Las trascendentales consecuencias del giro conservador que Donald Trump ha dado al Supremo de Estados Unidos han vuelto a evidenciarse este jueves. La nueva mayoría conservadora ha amparado la polémica práctica del gerrymandering, el rediseño partidista de mapas electorales que beneficia al partido en el poder. Y aunque en otra decisión el Alto Tribunal ha paralizado el intento de la Administración de incluir una conflictiva pregunta sobre ciudadanía en la elaboración del próximo censo, que también podría tener consecuencias electorales favorables a los republicanos, ese bloqueo no es definitivo.

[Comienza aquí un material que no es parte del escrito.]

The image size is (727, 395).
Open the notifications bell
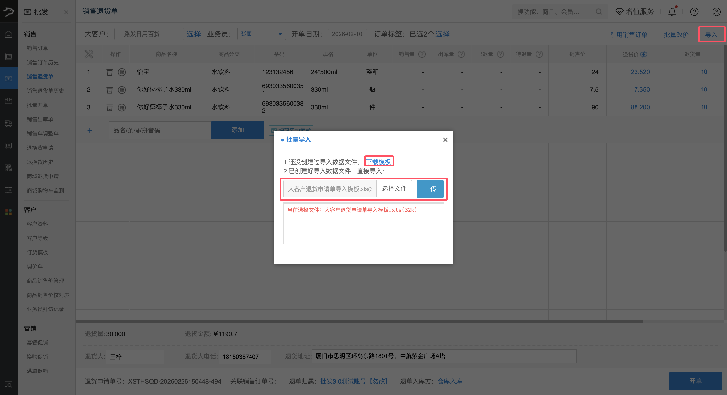(672, 12)
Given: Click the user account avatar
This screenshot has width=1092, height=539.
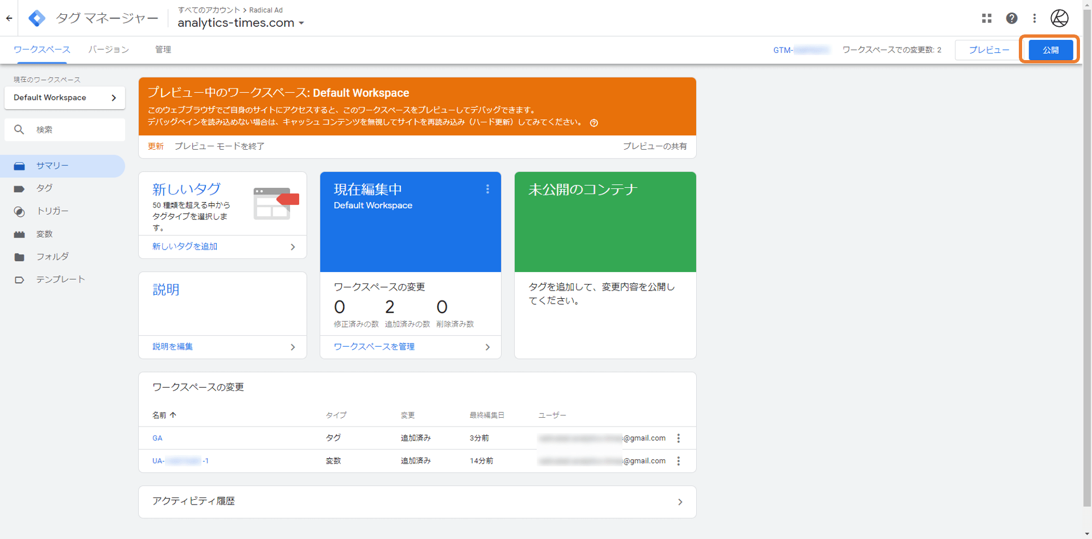Looking at the screenshot, I should [1059, 18].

Los jueces conservadores no niegan que el «partidismo excesivo en la creación de distritos (electorales) lleva a resultados que razonablemente parecen injustos» y asumen que la práctica es «incompatible con los principios democráticos». Sin embargo, han estipulado que tomar determinaciones sobre la cuestión no es asunto de la justicia federal.

Es una sentencia de calado enorme, pues la ciudadanía o la oposición solo podrán plantear demandas en tribunales estatales (donde muchos jueces son nombrados por un partido o elegidos en distritos rediseñados de forma partidista). Y eso cuando los rediseños son cada vez más radicales y problemáticos, especialmente aunque no solo en gobiernos estatales controlados por los republicanos. En uno de los dos casos abordados por el Supremo, por ejemplo, los republicanos en Carolina del Norte redibujaron los mapas de forma que en 2016 con el 53% de votos ganaron el 77% de distritos.

La jueza progresista del Supremo Elena Kagan ha alertado en su voto disidente que el gerrymandering «pone en peligro nuestro sistema de gobierno» y expertos y organizaciones que trabajan en la defensa de la democracia en EEUU han reaccionado con indignación.

Alex Keena, autor de un libro sobre gerrymandering, cree que se lanza el mensaje de que «los partidos son libres para manipular los distritos para avanzar metas políticas descaradas».